Every line from the one containing "This screenshot has height=784, width=1538." to the end of the records below should be returned exactly; pictures are to be dropped.

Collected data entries

____

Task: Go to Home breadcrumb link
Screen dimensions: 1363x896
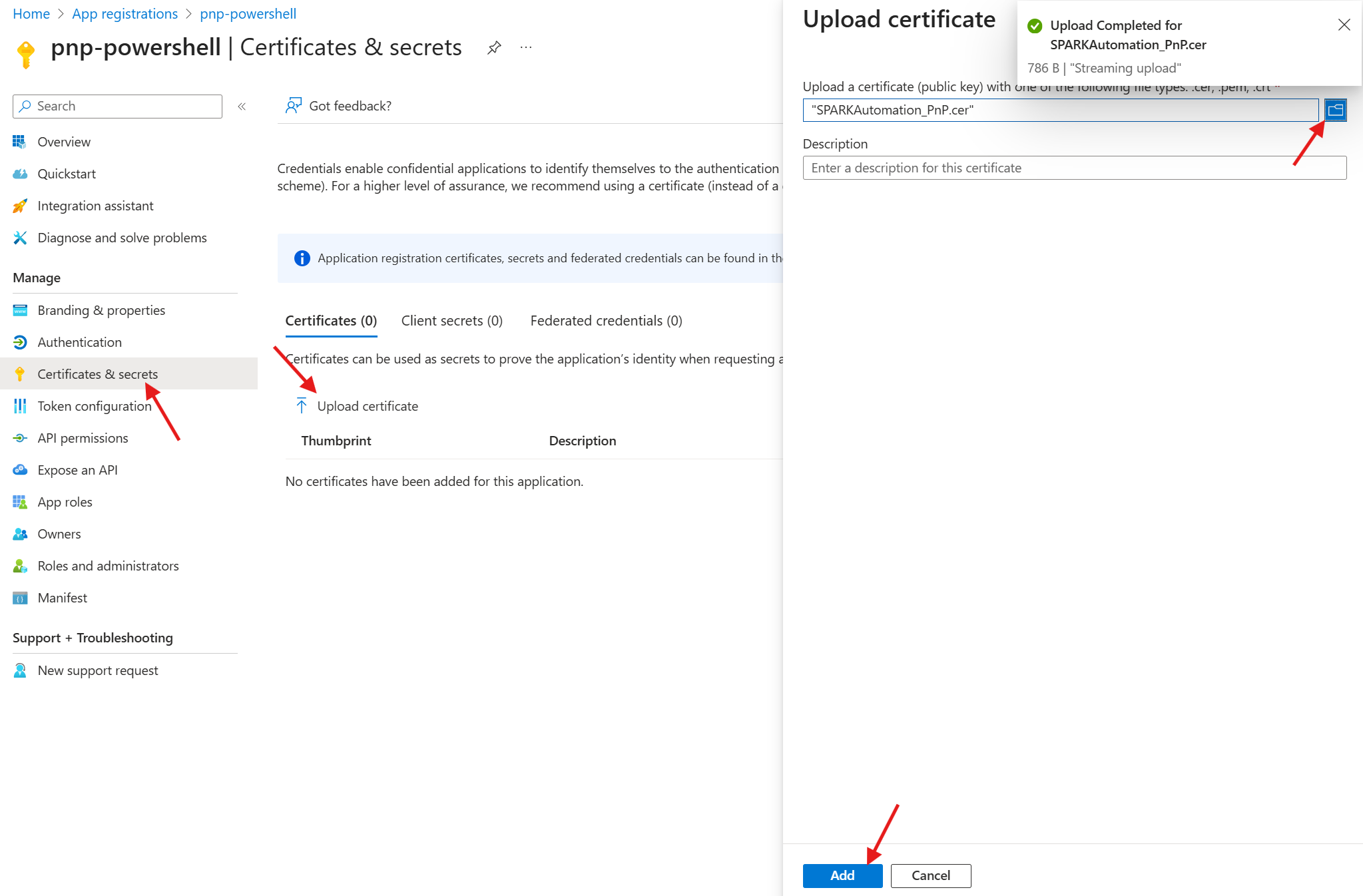Action: (x=31, y=14)
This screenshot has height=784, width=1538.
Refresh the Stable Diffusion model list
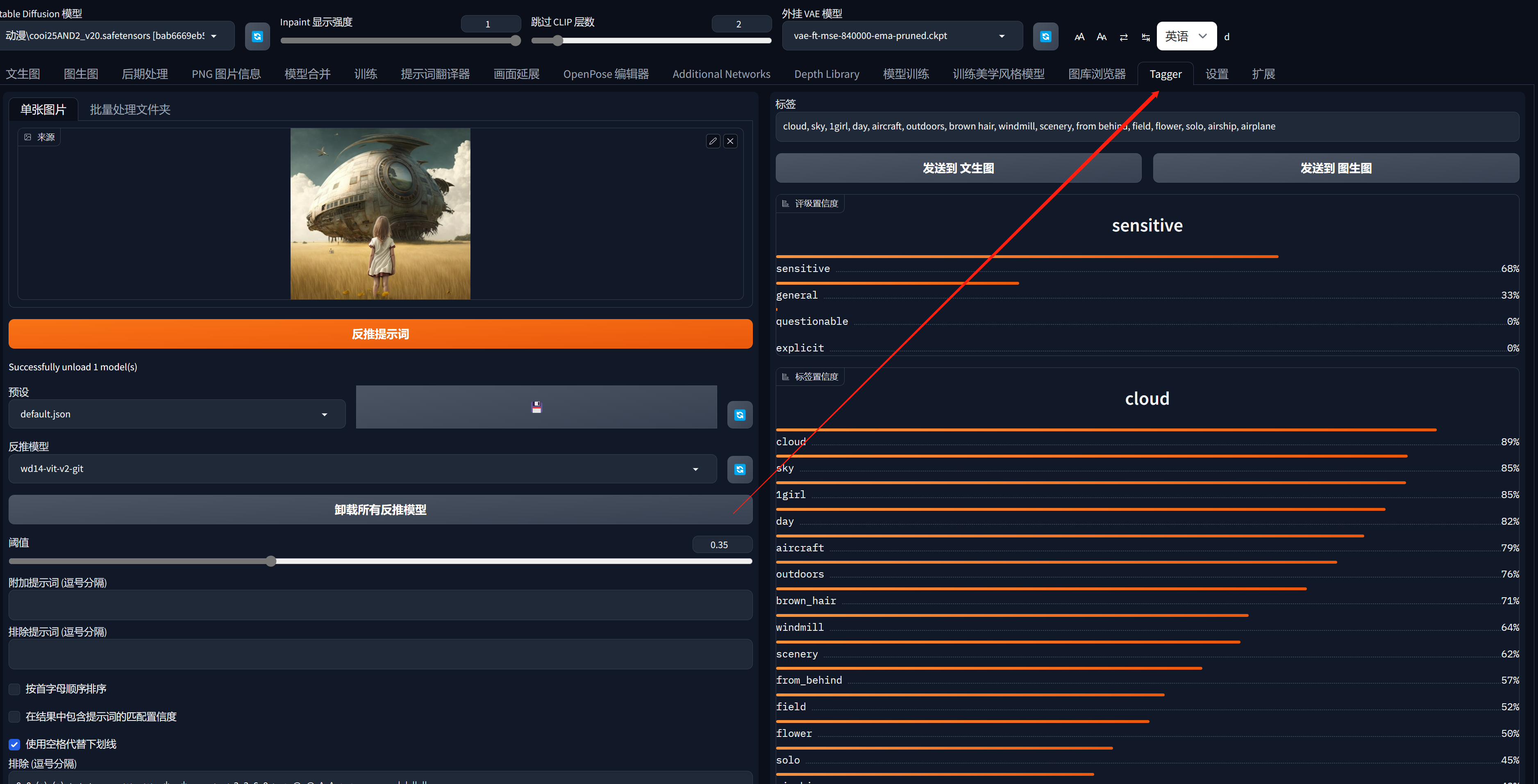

____

Task answer
This screenshot has height=784, width=1538.
Refresh the Stable Diffusion model list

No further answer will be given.